Gilles W. Pilon, Le Journal des citoyens, Prévost, juin 2020
Bien oui, c’est possible, comme en témoignent les infolettres émises en mai par la Municipalité de SADL. Et je cite :
L’eau a été longtemps considérée comme une ressource inépuisable. Maintenant que nous savons que ce n’est pas le cas, il est crucial d’effectuer certaines modifications quant à notre utilisation de cette ressource essentielle.
La plus grande problématique à l’heure actuelle est la quantité disponible par rapport à la quantité utilisée, notamment pendant l’été. Il est alors très important de se mettre en mode économie de l’eau potable. Il est vrai que toutes les propriétés possèdent un puits individuel, mais il est aussi vrai que toutes sont sur la même nappe phréatique ou même veine d’eau. Il y a donc une limite à capter l’eau, car souvent, la recharge est plus lente que ce qui est consommé.
Ces paragraphes soulèvent de profondes réflexions
Comment expliquer qu’à Sainte-Anne-des-Lacs, où se trouvent en abondance milieux humides, lacs et forêts, on en soit rendu à inciter les citoyens à économiser l’eau potable ? Depuis le début du siècle, la population de Sainte-Anne-des-Lacs a augmenté de 55 % environ. Alors qu’en 2001, on dénombrait 2500 citoyens dans 1095 habitations, la Municipalité en compte aujourd’hui plus de 3900… et ça va continuer. De plus, les Québécois sont de grands utilisateurs d’eau potable. Notre consommation serait passée de 400 litres par personne par jour en 2000 à 570 en 2015, une augmentation de 42 %.
Ces deux observations – l’accroissement de 55 % des usagers, et la consommation individuelle augmentée de 42 % – pourraient conduire à une demande en eau souterraine excédant la capacité de recharge. Hypothèse vraisemblable à vérifier !
Par ailleurs, pour loger tout ce monde, la Municipalité aurait émis, depuis 20 ans, 625 permis de construction résidentielle, une augmentation de 57 %.
Les conséquences du déboisement
Mais toute construction en milieu forestier amène fatalement un déboisement qui atteint, dans la plupart des cas, de 30 à 40 % de la superficie des lots. L’impact est dévastateur puisque les aires ainsi déboisées, aménagées et construites deviennent imperméables, empêchant la percolation de l’eau vers la nappe phréatique.

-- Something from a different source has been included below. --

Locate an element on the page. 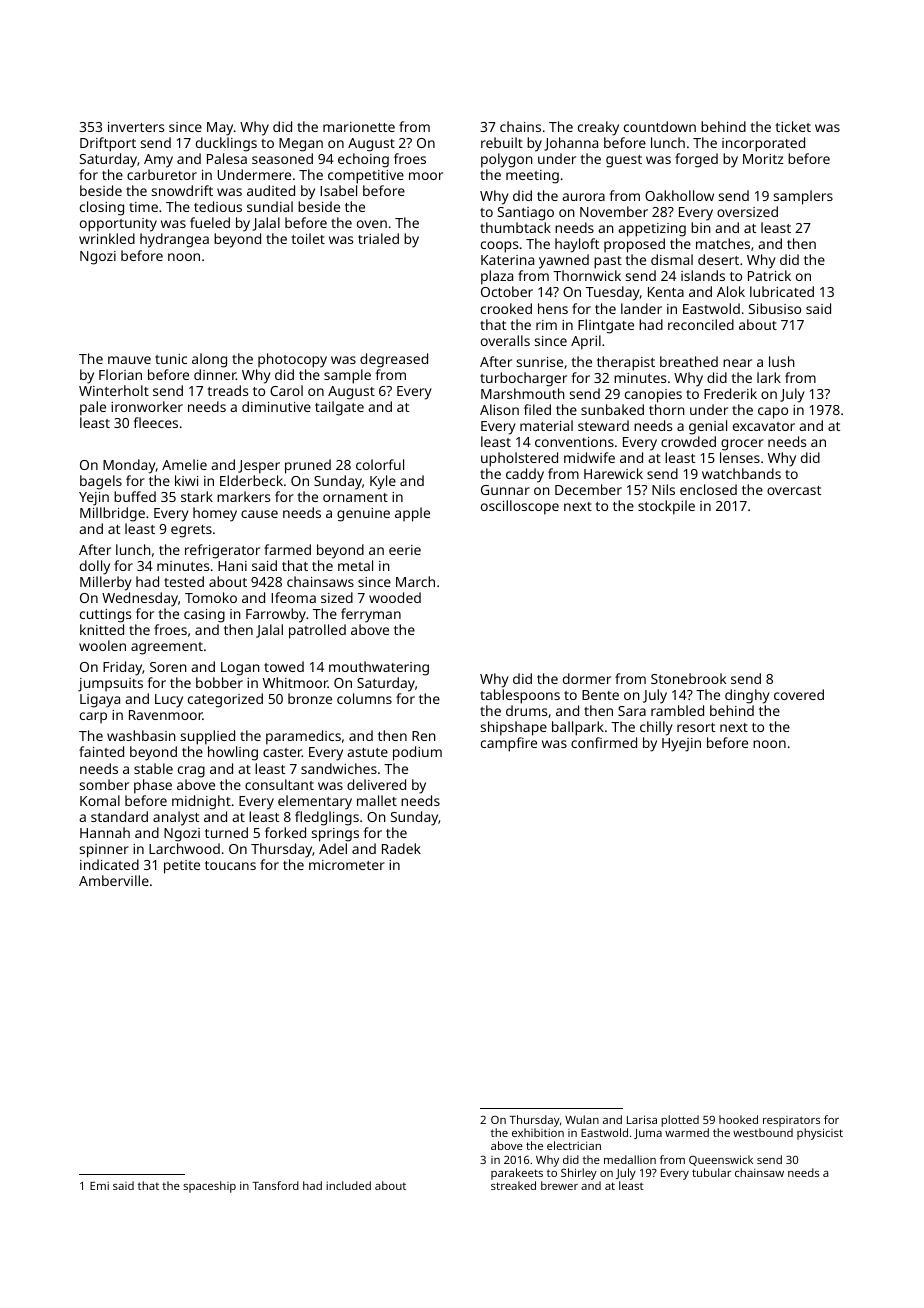 The width and height of the page is (924, 1308). resort is located at coordinates (696, 727).
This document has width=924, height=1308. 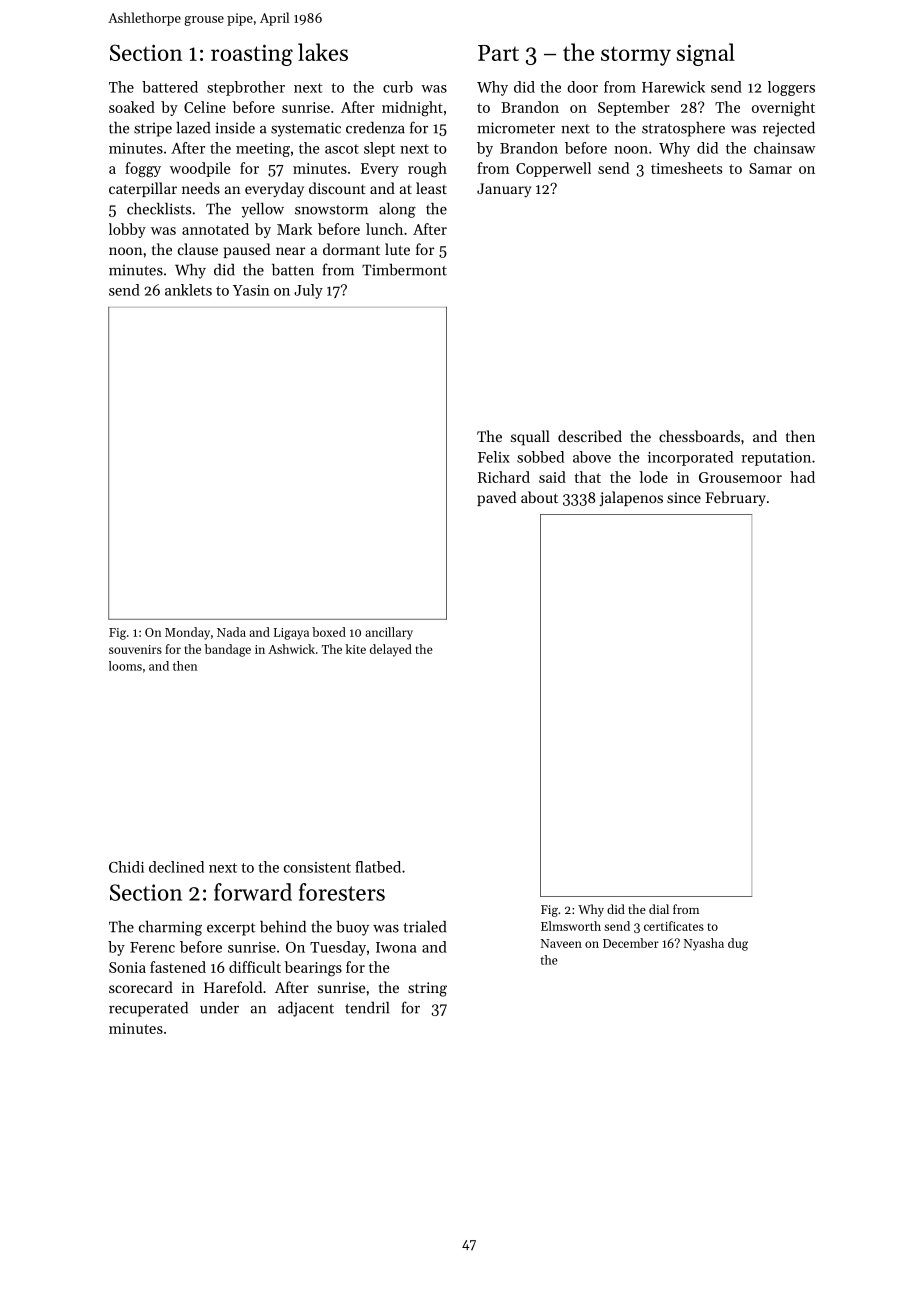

L’eau souterraine est un maillon essentiel dans le cycle hydrologique. Lorsque les précipitations tombent à la surface du sol, une certaine partie de l’eau s’infiltre et percole lentement pour atteindre et recharger la nappe phréatique. Le déboisement et l’étanchéisation des sols compromettent ce processus indispensable.
Une combinaison inquiétante
D’une part, l’augmentation de la population accroît la consommation d’eau. D’autre part, l’intensification de la construction a un impact négatif sur la capacité de recharge de la nappe phréatique. On semble se diriger vers une catastrophe.
Et maintenant, que faire pour régler ce problème ?
D’abord, prendre une pause dans la construction résidentielle pour éviter le pire, puis évaluer sans délai la capacité de recharge des eaux souterraines et enfin identifier, le cas échéant, des sources alternatives d’approvisionnement en eau de consommation.
Puisque la Municipalité est en partie responsable du problème, ne devrait-elle pas faire partie de la solution ? Il y a deux ans, le Comité sur la politique environnementale avait recommandé aux élus d’instaurer un moratoire sur la construction. Le Conseil n’avait pas jugé bon d’y donner suite.
Alors que la Municipalité demande aux citoyens d’économiser l’eau et de changer leur comportement, ne serait-il pas normal qu’elle-même en fasse autant ?
La Municipalité n’a-t-elle pas la responsabilité d’assurer les services essentiels, incluant la protection des réserves en eau potable ? Ne doit-elle pas informer les futurs citoyens du risque de pénurie et des consignes de restriction de la consommation d’eau ? C’est une question de sécurité sanitaire. Quel héritage laisserons-nous à nos enfants ?
Est-il trop tard ?
C’est aux élus municipaux d’y voir. Il est minuit moins une.